2003 marks the year of groundbreaking historical genetics research paper which indicated that a good proportion of men in the whole world are direct descendants of Mongol Leader Genghis Khan. By direct we mean, Y chromosomes that have come down from a person that existed approximately 1000 years ago. As Y chromosomes are known to be only passed from a Male to another, making Y a record of one’s patrilineage.
Who was Genghis Khan?
- Temujin, later called Genghis Khan, was born in nearly 1162 around the border between current Mongolia and Siberia.
- His mother got kidnapped and forced into marriage by his father. Temujin came from a trauma stricken family, it was a time when Central Asia was constantly full of violence and you had to fight in order to survive.
- His father was poisoned by his enemy clan before Temujin turned 10. Temujin’s own clan then abandoned rest of his family, including his mother and six siblings.
Shocking Life Events Of Genghis Khan
- Shortly after, Temujin murdered his elder half-brother and took his poverty-stricken family under his wings.
- He even got kidnapped by the very clan that abandoned him and his family, but he was able to escape them bravely.
- Temujin married Borte, In 1178 with whom he had four sons and the number of daughters is still unknown.
- Borte was also kidnapped like his mother for whom then he launched a daring rescue, and he soon began making alliances, building a reputation as a warrior and accumulated an attractive number of followers.
- Most of the information about Genghis Khan that we know comes from “The Secret History of the Mongols,” that was written after his death in 1227, it's the oldest work of Mongolian history.

**GIVEN MATERIAL**:
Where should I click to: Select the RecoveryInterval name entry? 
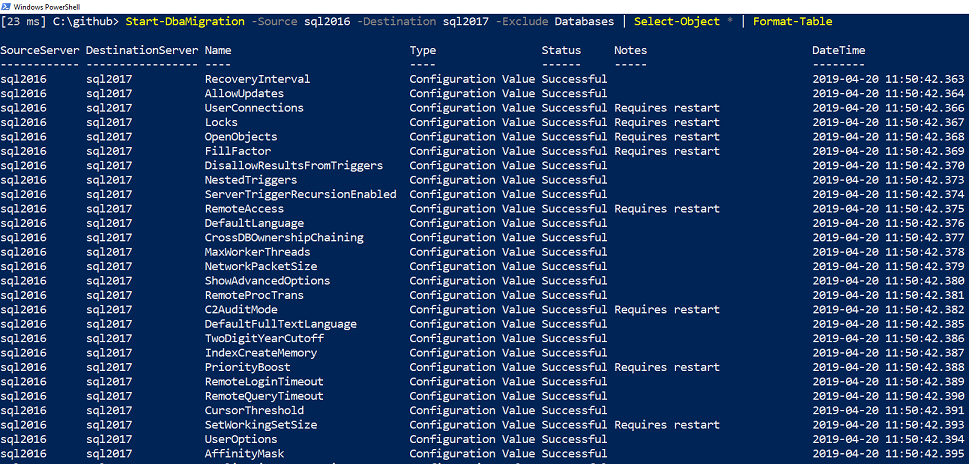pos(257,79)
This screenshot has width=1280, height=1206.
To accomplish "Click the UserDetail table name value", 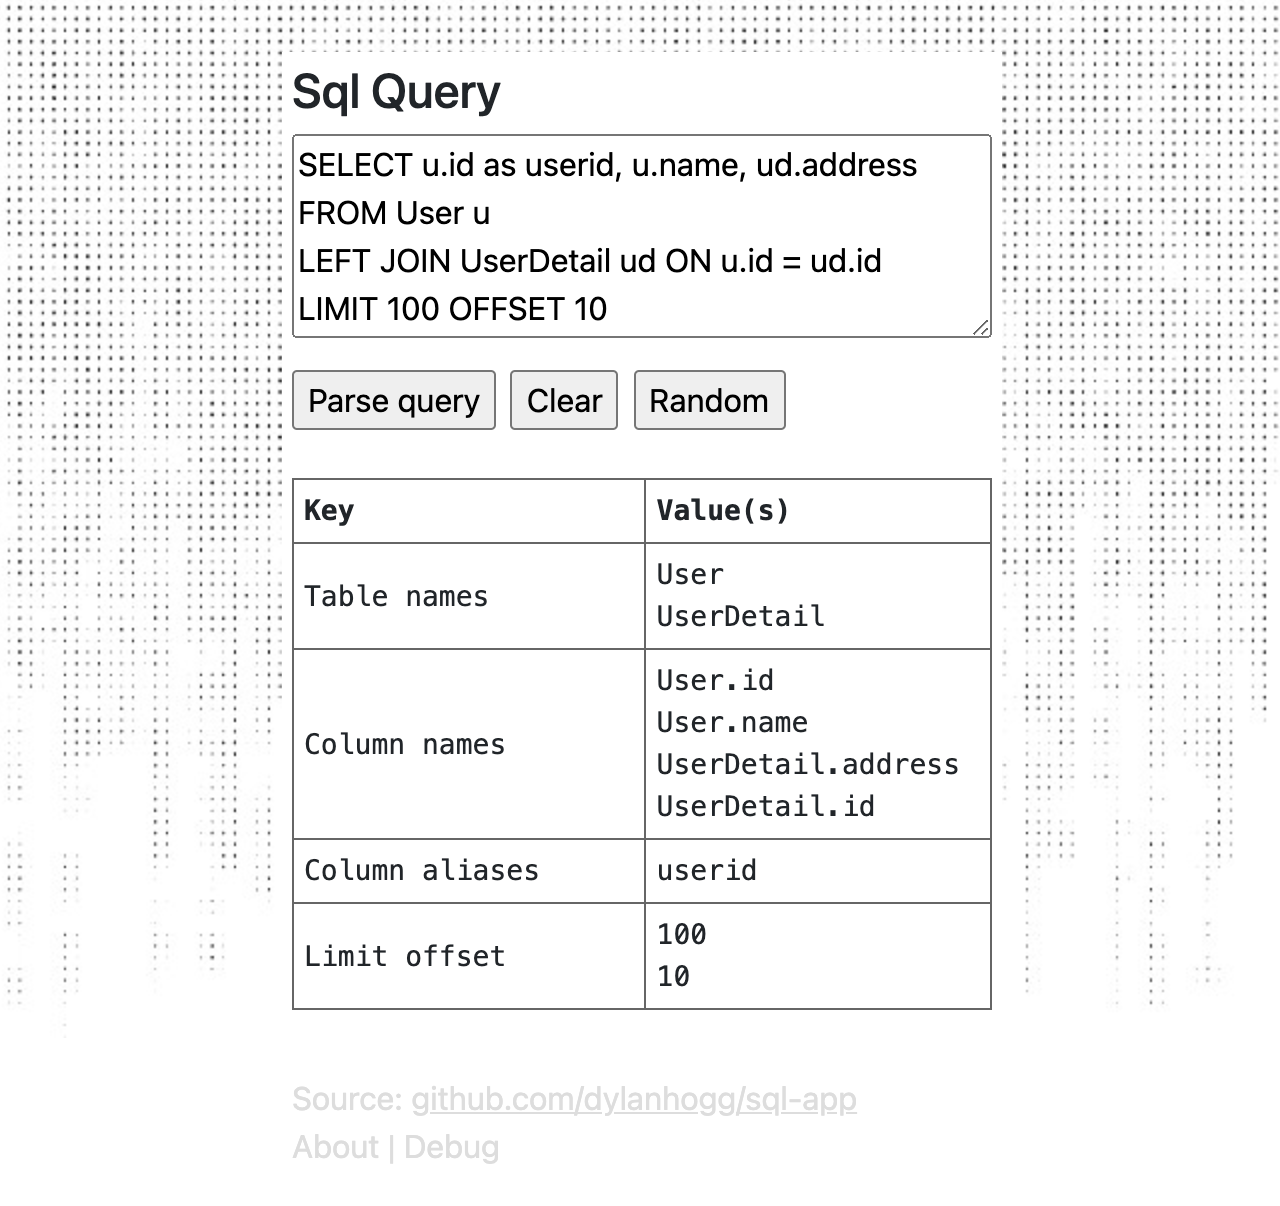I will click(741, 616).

**BRIEF**: Carry the passage on Genghis Khan forward from its last sentence. The lines that come after the passage on Genghis Khan have no connection to it.

**ANSWER TO THE PROBLEM**:
- Genghis Khan turned out to be one of the greatest ruler and warrior who conquered twice as much land as any other person in history, maybe more. He even brought Eastern and Western civilizations into contact in the process of his reign.
- His ruling descendants, Ogodei and Khubilai, also were quite prolific conquerors, who took over Eastern Europe, Middle East and even the rest of China.
- The Mongols also invaded Japan and Java before their empire broke apart in the 14th century.
- Genghis Khan’s last known ruling descendant was in 1920.
The Genetic Legacy of the Mongols:
Genghis Khan died approximately 794 years ago, and assuming 25 years each generation, we get about 31 men between the present and that period. In conclusion if 10% men lived near the Mongol Border nearing the death of Ghenghis Khan, today 0.5% men that is 16 million men on earth are carrying his Y chromosome.
The pattern that is being noticed of variation of the lineage suggested that it might have originated in Mongolia almost 1,000 years ago. Such rapid spread cannot be a result of chance, this shows that it might have been selection.
The lineage or the Y chromosome is carried by only male descendants of Genghis Khan, and therefore it has to be a novel form of social selection as noticed their behaviour.